On Thursday 18 September 2008 a review of Questacon was released. The review was commissioned by Minister Kim Carr and chaired by John Simpson of National Australia Bank. Among other recommendations, the review calls for Questacon to be established as a statutory authority.
The galleries are staffed by paid staff, as well as team of about 60 volunteers. The volunteers occasionally will make use of Discovery Trolleys, featuring smaller, hands-on exhibits related to the gallery.
The Centre also features a number of performance spaces, used for presentations for general public and student audiences by Questacon's in-house theatre troupe, the "Excited Particles". The Excited Particles also perform puppet shows for young children.
Nkrypt is a sculpture installation outside the Questacon building that consists of eight laser-etched stainless steel poles that each carry an encoded message. The outdoor exhibit was installed as a part of the Centenary of Canberra and a prize was offered to the first person to solve the puzzle. This was solved in December of 2013.
Questacon is open from 9am to 5pm.
The Q Shop offers a range of educational science toys, books and teacher resources. Questacon's cafe is situated in the foyer of the building. An entry fee is not required to visit either the cafe or the Q Shop. There are toilets throughout the building, including a children's toilet in the Mini Q exhibition. There are two dedicated baby change rooms - one near the café in the foyer and another in Mini Q.
The Questacon Technology Learning Centre is located at the Royal Australian Mint's former administration building in Deakin and houses more than 80 staff. All of the outreach programs and the exhibition developers, including researchers, designers and electronics, metal and wood shop staff are based there. There are also an exhibition area and spaces for booked technology workshops and holiday programs.

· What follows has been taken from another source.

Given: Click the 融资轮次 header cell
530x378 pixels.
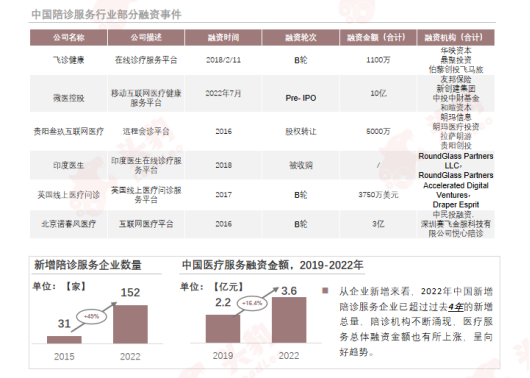Looking at the screenshot, I should (x=300, y=38).
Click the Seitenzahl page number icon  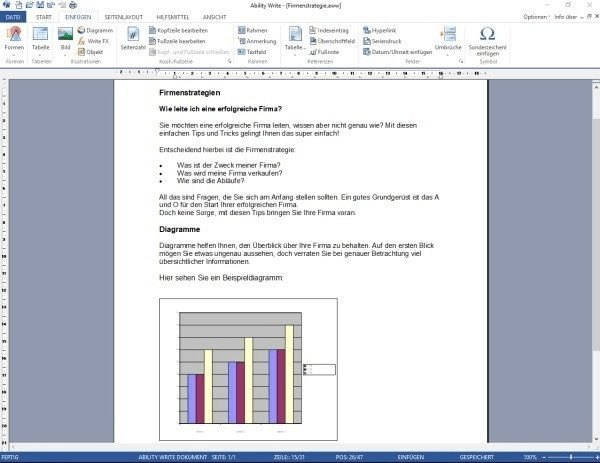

In addition to the exhibitions in Canberra, Questacon runs the Shell Questacon Science Circus and Q2U. Past outreach programs run by Questacon include the Tenix Questacon Maths Squad, Questacon Smart Moves, Questacon Science Play, Questacon Science Squad and a range of activities in remote Indigenous communities.
Questacon's common advertising slogan is "The smarter way to have fun."
The Shell Questacon Science Circus is an outreach program of Questacon and is the most extensive science outreach program of its kind in the world. Each year, the Science Circus engages with more than 100,000 people, travels 25,000 kilometers, runs professional development courses for 600 teachers and visits about 30 remote aboriginal communities as well as hospitals, nursing homes and special schools.
The Questacon Science Circus is a partnership between Questacon, the Shell Oil Company Australia and the Australian National University. The Science Circus won the Prime Minister's Award for Community Business Partnerships in 2006. Fifteen or sixteen science graduates staff the Science Circus as it travels, bringing lively presentations of science to towns and schools. The Science Circus also supports the teaching of science and technology by running practical and fun professional development workshops for teachers. While working for the Science Circus, each presenter also completes a Masters of Science Communication Outreach through the Centre for the Public Awareness of Science at the Australian National University. Coursework includes studies in print media, programme evaluation and exhibition design.
Every year the Science Circus presenters graduate from the course and a new team are selected. The first team graduated in 1988 and there are now over 300 Science Circus graduates. Graduates have contributed to programmes on Australian Broadcasting Corporation Radio, the Diffusion Science Radio Show, Cosmos Magazine, and the Mr Science Show podcast.